Topic 11: Debug Library
Contents
Topic 11: Debug Library¶
This example shows a program that uses the tracing mechanism of the
<debug> library to record variable values and compile time strings
as well as timestamps, for inspection by the host code.
This program uses a row of four contiguous PEs.
Two colors, red (color 0) and blue (color 1), are used.
On all PEs, the routing associated with these colors receives
from the WEST and sends down the RAMP and EAST.
Additionally, for both colors, swap_color_x is set to true.
Because these colors differ only in their lowest bit, when a
red wavelet comes into a router from WEST, it leaves the
router to the EAST as a blue wavelet, and vice versa.
The host code sends four wavelets along the color MEMCPYH2D_DATA_1
into the first PE. The WTT of MEMCPYH2D_DATA_1 forwards this data
to color blue.

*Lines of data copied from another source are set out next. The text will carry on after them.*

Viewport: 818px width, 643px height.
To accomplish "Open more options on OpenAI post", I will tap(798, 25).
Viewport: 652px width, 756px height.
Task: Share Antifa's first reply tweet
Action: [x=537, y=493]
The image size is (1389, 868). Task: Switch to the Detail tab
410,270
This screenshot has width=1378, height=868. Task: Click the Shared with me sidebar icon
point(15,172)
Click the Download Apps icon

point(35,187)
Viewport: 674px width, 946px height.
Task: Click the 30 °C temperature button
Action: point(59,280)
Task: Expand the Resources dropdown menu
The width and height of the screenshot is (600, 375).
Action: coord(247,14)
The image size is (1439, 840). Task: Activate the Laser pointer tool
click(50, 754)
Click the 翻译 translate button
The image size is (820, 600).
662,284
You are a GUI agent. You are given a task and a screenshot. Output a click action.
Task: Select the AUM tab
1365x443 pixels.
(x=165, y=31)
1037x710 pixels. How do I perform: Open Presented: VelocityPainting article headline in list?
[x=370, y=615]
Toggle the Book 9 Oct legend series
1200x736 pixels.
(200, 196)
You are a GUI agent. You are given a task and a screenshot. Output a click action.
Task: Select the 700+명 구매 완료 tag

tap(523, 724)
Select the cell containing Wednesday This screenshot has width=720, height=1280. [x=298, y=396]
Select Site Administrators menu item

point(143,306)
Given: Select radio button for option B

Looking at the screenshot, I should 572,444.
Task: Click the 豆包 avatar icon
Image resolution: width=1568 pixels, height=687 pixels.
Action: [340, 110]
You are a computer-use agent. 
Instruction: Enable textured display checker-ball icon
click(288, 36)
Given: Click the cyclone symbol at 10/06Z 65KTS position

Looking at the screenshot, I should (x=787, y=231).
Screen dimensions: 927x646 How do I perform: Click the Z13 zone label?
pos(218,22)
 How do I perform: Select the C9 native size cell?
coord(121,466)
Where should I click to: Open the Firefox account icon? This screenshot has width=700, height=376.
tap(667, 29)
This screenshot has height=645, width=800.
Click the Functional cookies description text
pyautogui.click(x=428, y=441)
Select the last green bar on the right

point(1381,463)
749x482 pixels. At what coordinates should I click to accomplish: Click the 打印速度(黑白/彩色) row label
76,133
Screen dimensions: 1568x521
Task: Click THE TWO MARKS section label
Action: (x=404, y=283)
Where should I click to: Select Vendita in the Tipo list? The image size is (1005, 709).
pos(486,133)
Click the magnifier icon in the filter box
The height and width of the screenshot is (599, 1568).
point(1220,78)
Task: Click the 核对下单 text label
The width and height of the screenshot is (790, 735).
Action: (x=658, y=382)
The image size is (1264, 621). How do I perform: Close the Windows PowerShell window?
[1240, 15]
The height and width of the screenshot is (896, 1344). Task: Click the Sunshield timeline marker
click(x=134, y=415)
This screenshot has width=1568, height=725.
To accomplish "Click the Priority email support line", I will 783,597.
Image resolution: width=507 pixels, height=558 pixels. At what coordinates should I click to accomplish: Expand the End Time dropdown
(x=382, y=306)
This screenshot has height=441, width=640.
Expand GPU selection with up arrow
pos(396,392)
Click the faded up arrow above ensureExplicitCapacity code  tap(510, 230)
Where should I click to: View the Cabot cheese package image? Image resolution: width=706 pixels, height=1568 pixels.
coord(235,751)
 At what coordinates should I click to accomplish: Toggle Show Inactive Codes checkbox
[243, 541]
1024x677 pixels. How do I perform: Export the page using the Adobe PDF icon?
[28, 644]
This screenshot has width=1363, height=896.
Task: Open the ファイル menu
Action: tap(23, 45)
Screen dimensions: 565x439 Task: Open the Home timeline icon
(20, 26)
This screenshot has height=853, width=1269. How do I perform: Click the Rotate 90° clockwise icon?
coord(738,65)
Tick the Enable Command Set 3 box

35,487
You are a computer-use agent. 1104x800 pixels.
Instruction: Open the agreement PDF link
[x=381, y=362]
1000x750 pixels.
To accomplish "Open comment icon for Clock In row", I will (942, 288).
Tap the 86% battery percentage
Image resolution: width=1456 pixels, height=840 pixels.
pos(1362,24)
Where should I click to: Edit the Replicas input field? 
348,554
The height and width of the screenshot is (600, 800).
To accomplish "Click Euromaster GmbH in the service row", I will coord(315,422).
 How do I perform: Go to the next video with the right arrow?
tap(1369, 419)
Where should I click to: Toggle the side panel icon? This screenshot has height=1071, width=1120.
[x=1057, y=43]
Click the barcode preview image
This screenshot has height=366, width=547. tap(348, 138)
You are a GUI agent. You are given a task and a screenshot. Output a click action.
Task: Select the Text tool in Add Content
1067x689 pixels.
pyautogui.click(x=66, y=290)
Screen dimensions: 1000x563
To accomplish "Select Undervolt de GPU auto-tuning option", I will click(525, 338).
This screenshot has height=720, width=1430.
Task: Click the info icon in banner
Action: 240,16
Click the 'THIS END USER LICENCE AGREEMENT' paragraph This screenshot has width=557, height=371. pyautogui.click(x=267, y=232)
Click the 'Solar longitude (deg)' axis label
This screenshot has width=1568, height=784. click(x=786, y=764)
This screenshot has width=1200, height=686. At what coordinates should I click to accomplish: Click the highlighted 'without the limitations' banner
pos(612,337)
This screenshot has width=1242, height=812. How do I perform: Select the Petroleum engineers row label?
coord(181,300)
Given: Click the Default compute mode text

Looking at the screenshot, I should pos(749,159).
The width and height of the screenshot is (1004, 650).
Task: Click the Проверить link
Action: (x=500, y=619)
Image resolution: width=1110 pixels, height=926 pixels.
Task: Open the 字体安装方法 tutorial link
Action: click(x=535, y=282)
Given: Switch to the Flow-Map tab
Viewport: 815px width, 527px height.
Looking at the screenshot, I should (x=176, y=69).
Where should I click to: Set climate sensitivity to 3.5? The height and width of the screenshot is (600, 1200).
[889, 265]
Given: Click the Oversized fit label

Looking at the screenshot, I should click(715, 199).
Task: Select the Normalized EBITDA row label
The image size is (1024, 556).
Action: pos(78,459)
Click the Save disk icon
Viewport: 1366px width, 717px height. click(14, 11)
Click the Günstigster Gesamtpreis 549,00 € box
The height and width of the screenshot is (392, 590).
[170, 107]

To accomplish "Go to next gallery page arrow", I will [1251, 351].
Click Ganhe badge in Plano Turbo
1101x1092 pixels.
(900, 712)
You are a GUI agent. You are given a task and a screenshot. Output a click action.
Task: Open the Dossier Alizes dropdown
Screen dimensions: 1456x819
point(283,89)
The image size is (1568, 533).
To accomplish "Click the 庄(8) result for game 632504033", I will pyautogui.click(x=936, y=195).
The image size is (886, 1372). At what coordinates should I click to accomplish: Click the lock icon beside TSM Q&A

When a PE receives a red wavelet, the task
red_task is activated, and when a PE receives a blue wavelet,
the task blue_task is activated.
Each PE program contains a global variable named global,
initialized to zero.
When a red_task is activated by an incoming wavelet in_data,
global is incremented by an amount in_data.
When a blue_task is activated by an incoming wavelet in_data,
global is incremented by an amount 2 * in_data.
The programs running on each PE import two instances of the
<debug> library. Each time a task activates, the instance
named trace logs a compile time string noting the color
of the task, and the updated value of global.
The instance named times logs a timestamp at the beginning
of a task, and at the end of a task.
The host code uses the function read_trace from
cerebras.sdk.debug.debug_util to read the logged
values after execution of the device code finishes.
Note that the PE coordinates passed to read_trace start
from the northwest corner of the fabric, not from the
northwest corner of the program rectangle.
layout.csl¶
// color/ task ID map
//
// ID var ID var ID var ID var
// 0 red 9 18 27 reserved (memcpy)
// 1 blue 10 19 28 reserved (memcpy)
// 2 11 20 29 reserved
// 3 12 21 reserved (memcpy) 30 reserved (memcpy)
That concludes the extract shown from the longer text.